#### TASK STATEMENT
Filter the entries below, keeping only lines with "computer".

#### PROVIDED RECORDS

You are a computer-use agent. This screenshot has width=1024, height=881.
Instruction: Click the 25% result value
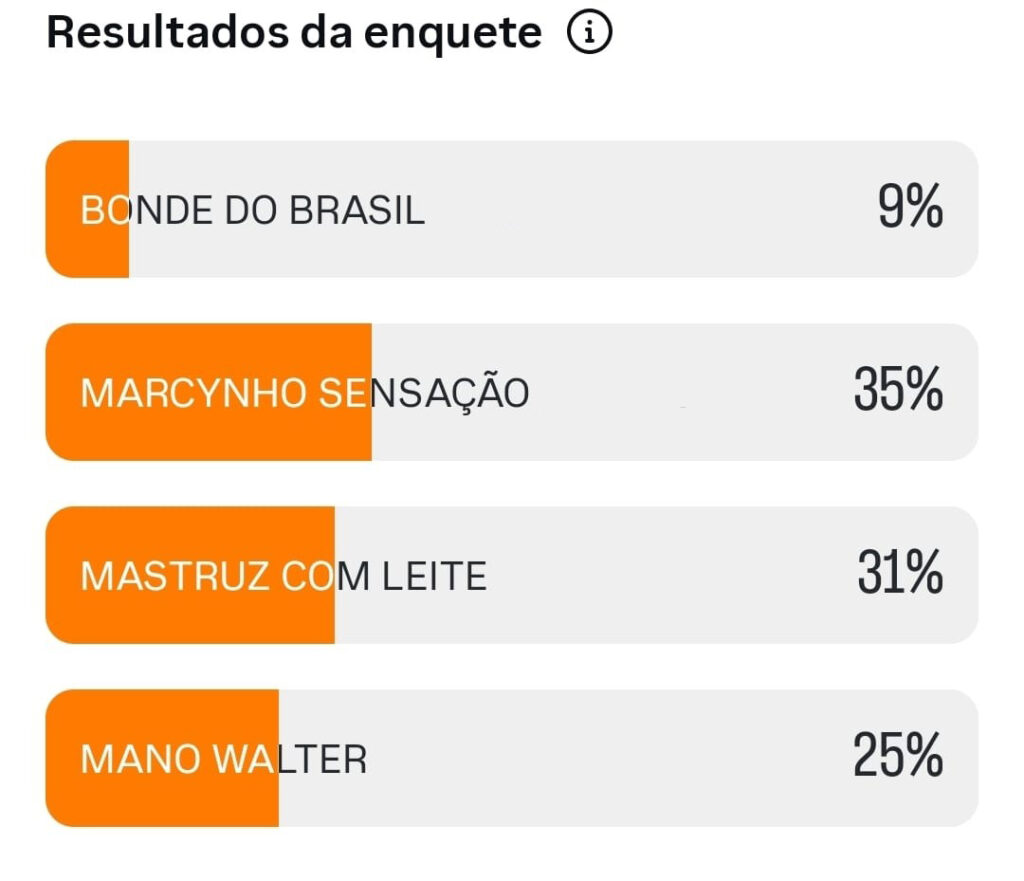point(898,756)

...

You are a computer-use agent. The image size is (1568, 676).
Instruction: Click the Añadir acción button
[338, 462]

#### OUTPUT OF THE EXERCISE
You are a computer-use agent. This screenshot has width=1024, height=881.
You are a computer-use agent. The image size is (1568, 676).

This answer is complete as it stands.